> WORK TASK:
Exactly as they appear, write the lines from the one containing "901x505 pixels. Task: Minimize" to the final line of the entries, leaving pictures out.

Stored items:
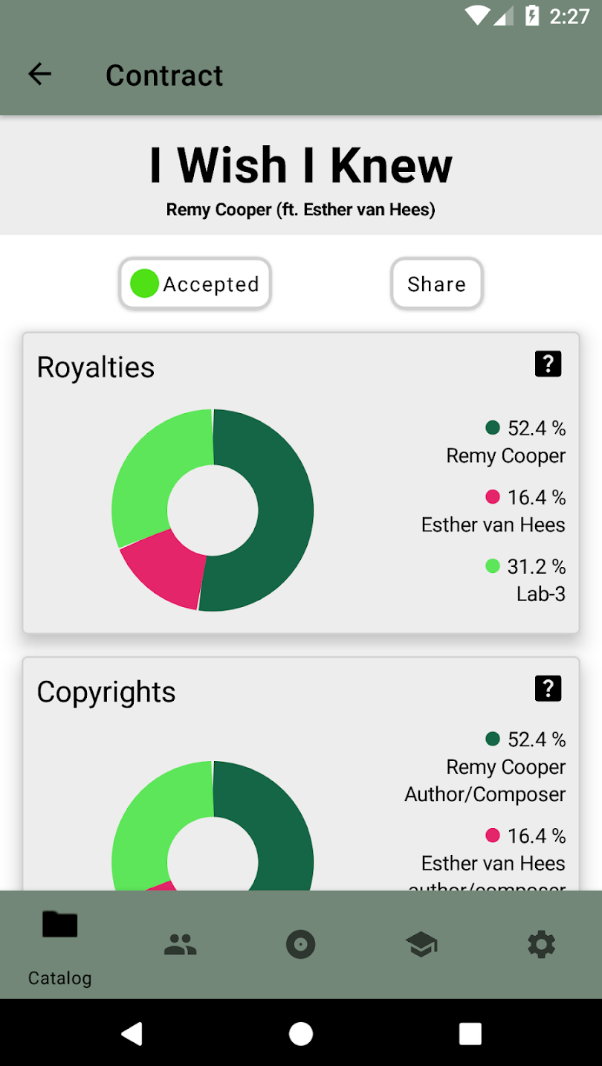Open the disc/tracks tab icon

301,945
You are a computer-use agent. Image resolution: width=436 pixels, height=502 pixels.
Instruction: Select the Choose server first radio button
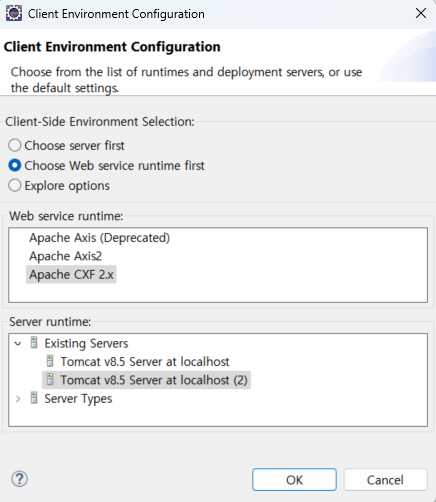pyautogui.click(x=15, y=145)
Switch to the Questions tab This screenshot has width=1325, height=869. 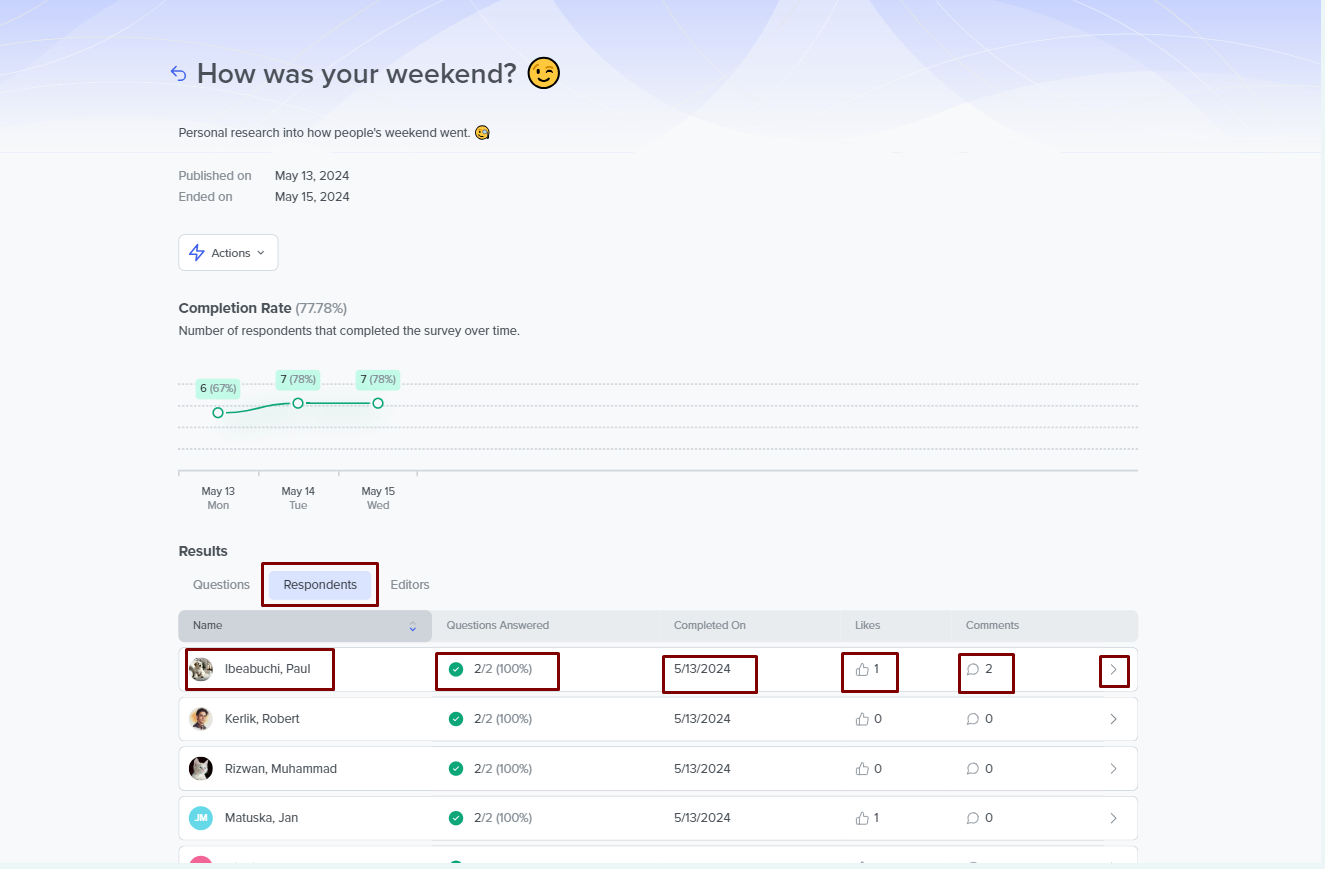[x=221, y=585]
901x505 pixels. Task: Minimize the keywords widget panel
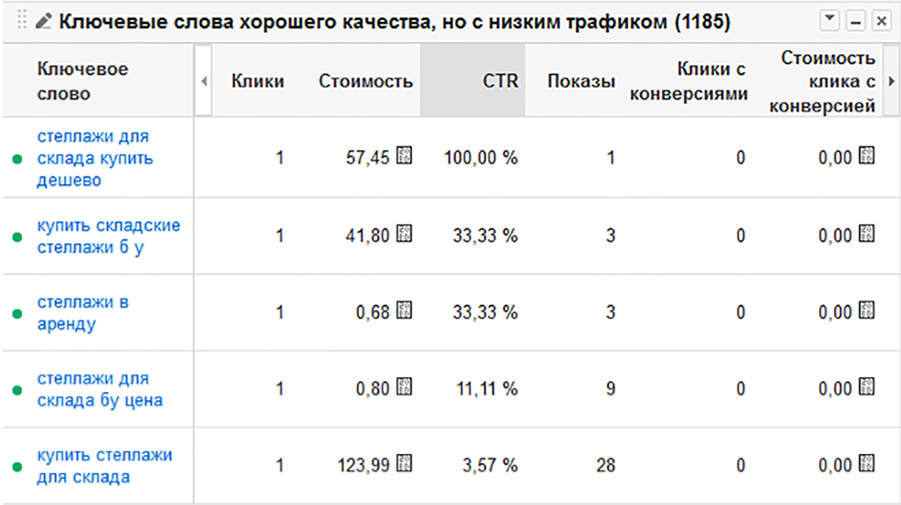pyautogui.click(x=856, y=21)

> TASK RESPONSE:
901x505 pixels. Task: Minimize the keywords widget panel
pyautogui.click(x=856, y=21)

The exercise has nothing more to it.